In “Terror and Abolition,” Atiya Husain, a professor of sociology and American studies at the University of Richmond, notes that since the 1960s, the United States has disproportionately leveled the label of “terrorism” against anticolonial, anticapitalist and antiracist movements at home and abroad to justify massive state repression against marginalized communities. After 9/11, the term “terrorist” was altered to fit a new mold — that of Muslim and Arab Americans.
This redefining of the label “terrorist” in the aftermath of 9/11 framed the threat to the United States as an external threat primarily brought upon by immigration of Arab and Muslim people into the United States. As a result, the U.S. Department of Homeland Security and Immigration and Customs Enforcement were created to target and surveil immigrant communities who were racialized as the enemy. To this day, these agencies continue to perpetuate rampant abuse of adult and child migrants, as well as degrading surveillance and racial profiling tactics in marginalized communities. Asian Americans are among those harmed by the effects of these counterterrorism measures; currently, 1 out of 7 Asian Americans are undocumented, and Asian Americans are among one of the fastest growing undocumented demographics in the U.S. With this in mind, expanding the power of racially biased “counterterrorism” agencies such as DHS and ICE cannot guarantee any results other than more targeting of these same communities.
Of course, it is necessary to consider that maybe, if we expand the label of “terrorism” and divert more resources to preventing and investigating white supremacist attacks, we can detatch the label of “terrorism” from its racist origins. The problem with this view is that, as mentioned earlier, the very mechanisms of the state that we use to prevent, investigate and prosecute terrorism and crime are fundamentally white supremacist. These systems thrive upon racialized definitions of terrorism, and if they aren’t dismantled and replaced with abolitionist frameworks, the word “terrorism” will never lose its racialized significance.

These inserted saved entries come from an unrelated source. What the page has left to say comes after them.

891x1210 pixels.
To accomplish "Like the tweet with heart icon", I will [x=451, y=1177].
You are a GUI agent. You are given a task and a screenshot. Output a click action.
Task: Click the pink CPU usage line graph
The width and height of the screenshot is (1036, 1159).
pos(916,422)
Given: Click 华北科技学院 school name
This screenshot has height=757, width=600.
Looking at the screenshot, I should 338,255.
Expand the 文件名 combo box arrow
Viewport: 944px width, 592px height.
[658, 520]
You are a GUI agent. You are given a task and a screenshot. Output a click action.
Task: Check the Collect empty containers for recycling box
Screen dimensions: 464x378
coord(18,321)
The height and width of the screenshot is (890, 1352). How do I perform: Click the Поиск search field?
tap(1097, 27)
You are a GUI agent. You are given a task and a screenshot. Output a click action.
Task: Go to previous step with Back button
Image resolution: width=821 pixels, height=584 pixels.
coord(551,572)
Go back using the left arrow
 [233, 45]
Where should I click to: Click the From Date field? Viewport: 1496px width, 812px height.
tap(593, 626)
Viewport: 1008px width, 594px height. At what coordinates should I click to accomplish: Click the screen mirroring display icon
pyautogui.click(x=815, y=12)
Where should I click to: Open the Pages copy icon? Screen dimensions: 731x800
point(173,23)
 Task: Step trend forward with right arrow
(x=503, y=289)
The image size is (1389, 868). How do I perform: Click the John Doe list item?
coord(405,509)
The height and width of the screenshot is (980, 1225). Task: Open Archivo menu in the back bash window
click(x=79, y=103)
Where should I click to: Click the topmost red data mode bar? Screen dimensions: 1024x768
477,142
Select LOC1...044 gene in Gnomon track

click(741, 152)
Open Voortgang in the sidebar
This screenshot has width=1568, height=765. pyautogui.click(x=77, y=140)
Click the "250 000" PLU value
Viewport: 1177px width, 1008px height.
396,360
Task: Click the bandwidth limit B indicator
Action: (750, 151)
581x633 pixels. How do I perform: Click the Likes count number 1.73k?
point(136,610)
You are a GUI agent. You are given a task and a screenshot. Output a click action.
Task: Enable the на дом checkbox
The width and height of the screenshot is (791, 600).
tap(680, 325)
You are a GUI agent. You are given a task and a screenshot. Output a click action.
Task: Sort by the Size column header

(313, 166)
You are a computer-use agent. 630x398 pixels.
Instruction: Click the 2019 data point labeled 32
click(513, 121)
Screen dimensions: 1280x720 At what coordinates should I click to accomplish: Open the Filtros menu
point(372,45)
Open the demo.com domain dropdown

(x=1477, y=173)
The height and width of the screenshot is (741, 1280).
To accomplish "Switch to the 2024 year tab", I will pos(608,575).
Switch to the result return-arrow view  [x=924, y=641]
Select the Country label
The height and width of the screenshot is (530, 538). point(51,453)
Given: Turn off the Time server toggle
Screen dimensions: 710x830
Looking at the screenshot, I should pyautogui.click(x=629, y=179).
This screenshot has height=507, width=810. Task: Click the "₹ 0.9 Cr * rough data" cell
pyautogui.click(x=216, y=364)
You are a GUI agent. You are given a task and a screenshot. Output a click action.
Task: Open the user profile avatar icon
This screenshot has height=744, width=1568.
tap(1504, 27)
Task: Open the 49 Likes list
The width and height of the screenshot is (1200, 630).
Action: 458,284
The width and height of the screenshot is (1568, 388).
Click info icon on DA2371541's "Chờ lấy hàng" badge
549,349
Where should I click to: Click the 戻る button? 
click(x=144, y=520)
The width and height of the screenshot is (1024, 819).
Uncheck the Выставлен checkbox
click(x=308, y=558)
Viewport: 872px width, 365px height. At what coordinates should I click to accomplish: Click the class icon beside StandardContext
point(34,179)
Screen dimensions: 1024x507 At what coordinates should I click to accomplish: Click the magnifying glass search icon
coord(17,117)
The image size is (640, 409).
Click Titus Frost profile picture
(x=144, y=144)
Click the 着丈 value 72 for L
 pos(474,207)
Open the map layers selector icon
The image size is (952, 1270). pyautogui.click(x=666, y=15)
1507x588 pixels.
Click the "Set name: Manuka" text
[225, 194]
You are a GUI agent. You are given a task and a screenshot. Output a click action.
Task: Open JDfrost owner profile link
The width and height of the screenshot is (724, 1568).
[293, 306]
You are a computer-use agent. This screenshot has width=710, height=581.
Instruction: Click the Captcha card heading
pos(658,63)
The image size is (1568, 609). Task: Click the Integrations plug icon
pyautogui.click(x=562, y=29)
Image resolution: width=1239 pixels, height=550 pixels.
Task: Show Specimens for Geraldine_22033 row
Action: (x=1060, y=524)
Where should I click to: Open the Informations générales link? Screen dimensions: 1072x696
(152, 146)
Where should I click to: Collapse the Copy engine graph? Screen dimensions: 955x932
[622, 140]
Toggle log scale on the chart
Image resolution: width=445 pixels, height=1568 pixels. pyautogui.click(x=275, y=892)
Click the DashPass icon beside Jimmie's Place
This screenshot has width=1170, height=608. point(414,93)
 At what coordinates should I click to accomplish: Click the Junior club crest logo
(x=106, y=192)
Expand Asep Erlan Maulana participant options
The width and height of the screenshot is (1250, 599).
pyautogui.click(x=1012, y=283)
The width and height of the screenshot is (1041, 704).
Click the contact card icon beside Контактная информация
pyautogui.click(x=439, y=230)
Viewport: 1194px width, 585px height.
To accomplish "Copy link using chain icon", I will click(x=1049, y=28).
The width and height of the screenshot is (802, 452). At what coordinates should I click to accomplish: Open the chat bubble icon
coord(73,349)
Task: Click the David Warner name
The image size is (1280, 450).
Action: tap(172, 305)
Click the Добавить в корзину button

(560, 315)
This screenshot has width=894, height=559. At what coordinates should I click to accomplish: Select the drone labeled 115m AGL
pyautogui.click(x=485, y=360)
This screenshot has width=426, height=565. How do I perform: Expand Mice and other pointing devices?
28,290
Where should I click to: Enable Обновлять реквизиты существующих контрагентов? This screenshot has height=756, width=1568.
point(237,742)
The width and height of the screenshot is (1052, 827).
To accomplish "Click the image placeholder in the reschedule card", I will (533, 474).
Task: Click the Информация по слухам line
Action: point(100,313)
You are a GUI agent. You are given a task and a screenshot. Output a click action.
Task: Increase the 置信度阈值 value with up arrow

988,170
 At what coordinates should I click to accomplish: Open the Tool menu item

In a video she posted to her Instagram, Michelle Kim, a writer and critic who does diversity and inclusion work, argues that though calls for expanding state power to go after white supremacist terrorism are understandable, her community and other marginalized communities will never receive justice from a state that targets them and denies their humanity. “We continue to expect justice from a system that does not see us as human,” she said.
We can see Kim’s argument unfold when law enforcement downplayed the March 16 shootings as “a really bad day” for the shooter, and when many massage parlor workers have responded to these killings by saying more police will just bring more violence and stigmatization. On a national level, Kim’s words ring true when we examine a study by the Brennan Center for Justice that found that our government currently has enough resources to go after white supremacist terrorism but chooses not to use these resources for that purpose.
Clearly, no matter how many are killed by white supremacists, our bloated prison-industrial system refuses to cripple the white supremacy upon which it thrives. The problem with ending white supremacy through the state therefore isn’t a lack of resources, but that the state will always direct those resources to agencies and measures that uphold white supremacy. It is thus incredibly important that we listen to and support abolitionist organizers, including AAPI organizations, so we can build solidarity and safety outside of systems that perpetuate harm against vulnerable people. When we realize that the systems set up to “protect us” are really set up to protect white supremacy, we have the power to not only demand better, but also to keep each other safe.